Depender de un solo proveedor en cualquier capa de la infraestructura de pagos es un riesgo operativo inaceptable para negocios que dependen del cobro para operar. Diseñar redundancia desde el inicio, con al menos un proveedor alternativo activable ante fallos, es parte de la arquitectura básica de cualquier sistema de pagos maduro.
La integración de servicios financieros directamente en plataformas no financieras es la tendencia más transformadora del sector. Plataformas de software de gestión, aplicaciones de movilidad y herramientas de productividad están añadiendo cobros, préstamos y seguros sin convertirse en entidades financieras, gracias a infraestructuras de embedded finance disponibles vía API.
La orquestación de pagos está pasando de ser una capacidad de grandes empresas a convertirse en un componente accesible para medianas fintechs. Plataformas especializadas en orquestación permiten conectar múltiples adquirentes, gateways y métodos de pago bajo una capa unificada con reglas de enrutamiento configurables.
El acceso regulado a los datos bancarios y la posibilidad de iniciar pagos directamente desde cuentas bancarias sin pasar por redes de tarjetas está cambiando la estructura de costos del procesamiento. En mercados donde el open banking tiene regulación madura, como la Unión Europea con PSD2, está generando nuevos modelos de negocio y presionando las comisiones de las redes de tarjetas tradicionales.
La tokenización no es nueva, pero su alcance se está expandiendo. La tokenización de red, donde el token es generado por la propia red de tarjetas en lugar del gateway, mejora las tasas de autorización y reduce el riesgo de fraude. Es una capacidad que los grandes agregadores y gateways ya están implementando y que se convertirá en estándar en los próximos años.
Las infraestructuras de pagos en tiempo real, como CoDi y SPEI en México o PIX en Brasil, están redefiniendo las expectativas de velocidad en el procesamiento. Para las fintechs, esto representa tanto una oportunidad de ofrecer experiencias de pago superiores como un reto de integración con sistemas diseñados para tiempos de liquidación más lentos.

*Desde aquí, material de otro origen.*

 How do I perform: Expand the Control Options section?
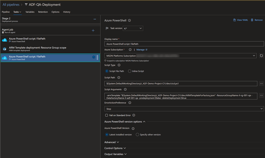[115, 148]
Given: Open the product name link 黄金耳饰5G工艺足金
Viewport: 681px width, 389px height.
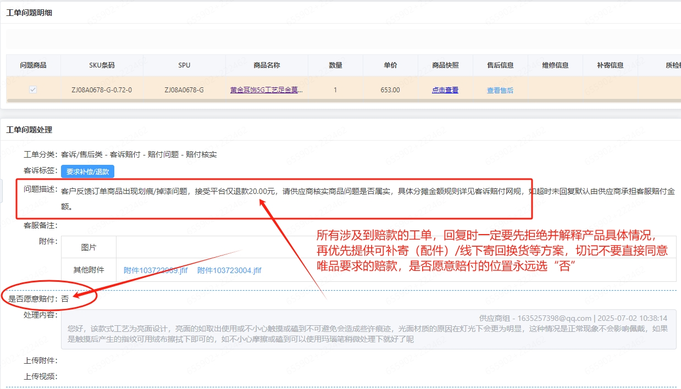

No existe una única solución correcta en infraestructura de pagos. Un agregador puede ser la decisión perfecta para una empresa en etapa temprana y la decisión equivocada para esa misma empresa dos años después. Un gateway sin procesamiento propio puede ser suficiente para un volumen medio, y una limitación para un negocio que necesita multiacquiring.
Lo que sí existe es una forma correcta de tomar la decisión: entendiendo qué problema resuelve cada componente, en qué etapa está el negocio y qué trade-offs son aceptables dado el contexto. La infraestructura de pagos bien diseñada no solo procesa transacciones: reduce costos, mejora la experiencia del usuario, aumenta las tasas de aprobación y elimina fricciones operativas.
La mejor arquitectura es aquella que puede evolucionar junto con el negocio, que no tiene un solo punto de falla, que permite negociar con proveedores desde una posición de poder y que está diseñada pensando en el escenario de diez veces el volumen actual, no solo en el de hoy.